DATA FOR THE TASK:

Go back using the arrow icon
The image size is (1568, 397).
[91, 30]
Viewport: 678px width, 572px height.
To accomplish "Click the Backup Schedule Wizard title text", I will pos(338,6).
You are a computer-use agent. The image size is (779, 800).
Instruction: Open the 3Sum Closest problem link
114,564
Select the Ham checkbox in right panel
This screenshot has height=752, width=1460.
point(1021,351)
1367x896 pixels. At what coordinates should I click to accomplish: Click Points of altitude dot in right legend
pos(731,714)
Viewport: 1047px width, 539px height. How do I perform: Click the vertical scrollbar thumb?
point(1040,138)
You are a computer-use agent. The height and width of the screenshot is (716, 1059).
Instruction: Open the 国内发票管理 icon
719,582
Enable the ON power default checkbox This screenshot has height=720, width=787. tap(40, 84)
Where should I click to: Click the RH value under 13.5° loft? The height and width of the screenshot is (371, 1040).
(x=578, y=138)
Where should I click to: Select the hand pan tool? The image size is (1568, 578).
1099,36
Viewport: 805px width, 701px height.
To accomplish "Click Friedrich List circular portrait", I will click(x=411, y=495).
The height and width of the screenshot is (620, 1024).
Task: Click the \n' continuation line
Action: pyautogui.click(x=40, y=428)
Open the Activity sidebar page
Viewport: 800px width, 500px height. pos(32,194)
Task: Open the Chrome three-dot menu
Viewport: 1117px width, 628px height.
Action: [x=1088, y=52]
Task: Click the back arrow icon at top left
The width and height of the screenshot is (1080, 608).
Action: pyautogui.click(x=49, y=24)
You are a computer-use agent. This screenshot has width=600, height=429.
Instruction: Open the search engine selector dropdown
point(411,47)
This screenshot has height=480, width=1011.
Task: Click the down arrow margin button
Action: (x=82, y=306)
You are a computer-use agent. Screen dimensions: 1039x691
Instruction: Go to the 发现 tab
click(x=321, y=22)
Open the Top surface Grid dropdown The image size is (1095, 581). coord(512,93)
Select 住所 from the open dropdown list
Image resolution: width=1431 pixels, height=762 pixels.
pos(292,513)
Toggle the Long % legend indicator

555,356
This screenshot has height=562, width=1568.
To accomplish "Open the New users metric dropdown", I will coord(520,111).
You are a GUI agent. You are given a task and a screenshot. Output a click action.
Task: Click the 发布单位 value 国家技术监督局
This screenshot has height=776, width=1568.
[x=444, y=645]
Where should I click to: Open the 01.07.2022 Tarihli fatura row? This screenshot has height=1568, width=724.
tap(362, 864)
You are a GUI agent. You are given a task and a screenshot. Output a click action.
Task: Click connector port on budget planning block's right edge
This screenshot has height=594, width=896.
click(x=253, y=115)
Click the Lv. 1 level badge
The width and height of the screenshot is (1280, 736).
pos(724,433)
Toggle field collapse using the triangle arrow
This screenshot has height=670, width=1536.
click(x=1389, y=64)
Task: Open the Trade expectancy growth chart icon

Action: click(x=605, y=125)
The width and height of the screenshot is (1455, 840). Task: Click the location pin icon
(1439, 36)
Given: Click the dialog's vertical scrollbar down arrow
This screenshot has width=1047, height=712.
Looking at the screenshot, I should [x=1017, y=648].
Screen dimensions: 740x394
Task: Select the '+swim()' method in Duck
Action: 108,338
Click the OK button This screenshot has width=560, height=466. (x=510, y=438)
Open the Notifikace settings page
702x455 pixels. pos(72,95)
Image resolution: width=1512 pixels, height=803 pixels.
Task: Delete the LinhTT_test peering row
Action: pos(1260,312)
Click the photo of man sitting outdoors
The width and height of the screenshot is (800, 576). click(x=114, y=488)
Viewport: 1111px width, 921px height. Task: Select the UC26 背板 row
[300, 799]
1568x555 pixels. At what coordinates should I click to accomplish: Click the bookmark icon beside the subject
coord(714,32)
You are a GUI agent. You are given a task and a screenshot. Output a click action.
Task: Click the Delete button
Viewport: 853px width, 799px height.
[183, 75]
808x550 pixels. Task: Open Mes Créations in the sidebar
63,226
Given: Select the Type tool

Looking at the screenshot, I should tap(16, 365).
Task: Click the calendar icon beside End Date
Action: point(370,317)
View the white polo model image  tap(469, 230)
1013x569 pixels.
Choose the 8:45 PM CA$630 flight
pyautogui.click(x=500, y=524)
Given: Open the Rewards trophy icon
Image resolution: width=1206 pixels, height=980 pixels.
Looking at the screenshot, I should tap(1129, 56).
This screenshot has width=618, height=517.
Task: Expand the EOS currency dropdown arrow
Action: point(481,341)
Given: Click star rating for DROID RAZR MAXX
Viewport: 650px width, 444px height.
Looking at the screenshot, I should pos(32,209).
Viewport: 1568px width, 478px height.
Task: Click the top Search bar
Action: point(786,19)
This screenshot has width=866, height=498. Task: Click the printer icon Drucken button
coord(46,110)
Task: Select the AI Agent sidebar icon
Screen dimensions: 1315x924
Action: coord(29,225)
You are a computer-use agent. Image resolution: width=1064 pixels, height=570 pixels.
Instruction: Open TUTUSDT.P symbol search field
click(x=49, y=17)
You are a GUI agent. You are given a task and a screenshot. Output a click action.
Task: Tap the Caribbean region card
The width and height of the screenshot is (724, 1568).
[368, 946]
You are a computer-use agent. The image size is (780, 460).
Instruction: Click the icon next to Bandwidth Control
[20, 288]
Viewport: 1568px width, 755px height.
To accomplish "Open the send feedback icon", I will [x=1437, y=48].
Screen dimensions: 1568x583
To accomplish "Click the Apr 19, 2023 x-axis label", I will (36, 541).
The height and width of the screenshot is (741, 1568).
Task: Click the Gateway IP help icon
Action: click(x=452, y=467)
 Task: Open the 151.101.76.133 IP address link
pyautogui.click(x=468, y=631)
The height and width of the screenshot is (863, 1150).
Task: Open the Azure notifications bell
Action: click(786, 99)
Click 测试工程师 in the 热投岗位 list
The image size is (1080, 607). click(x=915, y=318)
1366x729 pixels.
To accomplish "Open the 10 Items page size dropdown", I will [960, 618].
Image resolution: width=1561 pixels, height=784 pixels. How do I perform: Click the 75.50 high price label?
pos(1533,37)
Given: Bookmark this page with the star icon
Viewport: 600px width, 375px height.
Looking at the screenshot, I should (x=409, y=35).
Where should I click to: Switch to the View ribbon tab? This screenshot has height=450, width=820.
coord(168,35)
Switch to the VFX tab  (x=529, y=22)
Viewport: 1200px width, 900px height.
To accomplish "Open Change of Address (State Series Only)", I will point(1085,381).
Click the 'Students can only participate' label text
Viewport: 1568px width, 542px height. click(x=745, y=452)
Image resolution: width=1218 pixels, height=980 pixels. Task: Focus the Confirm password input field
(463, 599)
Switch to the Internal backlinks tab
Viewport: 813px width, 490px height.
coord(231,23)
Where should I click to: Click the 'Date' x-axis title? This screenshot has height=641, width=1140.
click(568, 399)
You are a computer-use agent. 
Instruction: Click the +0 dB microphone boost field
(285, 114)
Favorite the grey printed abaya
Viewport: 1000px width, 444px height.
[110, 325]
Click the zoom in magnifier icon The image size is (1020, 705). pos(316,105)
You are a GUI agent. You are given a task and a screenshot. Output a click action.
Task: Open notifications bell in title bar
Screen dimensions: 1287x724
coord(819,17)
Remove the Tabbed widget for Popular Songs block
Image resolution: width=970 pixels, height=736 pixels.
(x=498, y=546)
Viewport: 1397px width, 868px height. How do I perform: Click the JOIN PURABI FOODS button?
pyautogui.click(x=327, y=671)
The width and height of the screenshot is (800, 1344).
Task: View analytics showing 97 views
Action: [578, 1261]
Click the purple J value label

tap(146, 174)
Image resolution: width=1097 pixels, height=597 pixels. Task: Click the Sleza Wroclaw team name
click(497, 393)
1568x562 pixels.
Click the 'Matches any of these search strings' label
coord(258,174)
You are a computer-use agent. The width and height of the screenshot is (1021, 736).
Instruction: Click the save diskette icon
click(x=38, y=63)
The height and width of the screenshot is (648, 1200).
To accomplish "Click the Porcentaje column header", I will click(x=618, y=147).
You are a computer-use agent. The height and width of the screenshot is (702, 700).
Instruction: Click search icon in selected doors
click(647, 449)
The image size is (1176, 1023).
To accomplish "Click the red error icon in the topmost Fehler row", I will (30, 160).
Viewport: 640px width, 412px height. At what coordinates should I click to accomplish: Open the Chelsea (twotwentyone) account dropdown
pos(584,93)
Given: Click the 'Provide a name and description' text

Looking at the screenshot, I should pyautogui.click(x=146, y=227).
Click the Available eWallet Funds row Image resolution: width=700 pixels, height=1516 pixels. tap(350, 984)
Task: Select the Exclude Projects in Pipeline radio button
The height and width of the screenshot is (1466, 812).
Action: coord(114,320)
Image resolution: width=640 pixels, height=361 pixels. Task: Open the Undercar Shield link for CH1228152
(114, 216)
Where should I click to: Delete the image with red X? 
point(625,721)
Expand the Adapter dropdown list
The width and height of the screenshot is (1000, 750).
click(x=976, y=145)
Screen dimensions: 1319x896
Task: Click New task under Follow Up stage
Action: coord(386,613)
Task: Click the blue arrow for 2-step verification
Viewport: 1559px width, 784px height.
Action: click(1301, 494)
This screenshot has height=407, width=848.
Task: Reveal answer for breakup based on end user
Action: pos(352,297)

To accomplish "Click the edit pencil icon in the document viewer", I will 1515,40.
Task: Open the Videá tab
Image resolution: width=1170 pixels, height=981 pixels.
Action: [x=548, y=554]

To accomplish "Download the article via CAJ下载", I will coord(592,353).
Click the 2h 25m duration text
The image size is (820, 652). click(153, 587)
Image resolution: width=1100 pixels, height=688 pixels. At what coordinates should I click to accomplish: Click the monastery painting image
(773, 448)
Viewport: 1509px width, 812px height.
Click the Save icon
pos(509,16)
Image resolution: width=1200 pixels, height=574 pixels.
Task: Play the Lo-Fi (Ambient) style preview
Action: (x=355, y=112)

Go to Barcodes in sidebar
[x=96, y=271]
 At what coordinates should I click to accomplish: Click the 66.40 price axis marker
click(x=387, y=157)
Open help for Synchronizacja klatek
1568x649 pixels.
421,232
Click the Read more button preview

THE TASK:
Please copy all lines of the listing in which the string "star" occurs.

REPLY:
Given: Click star rating for DROID RAZR MAXX
Given: Bookmark this page with the star icon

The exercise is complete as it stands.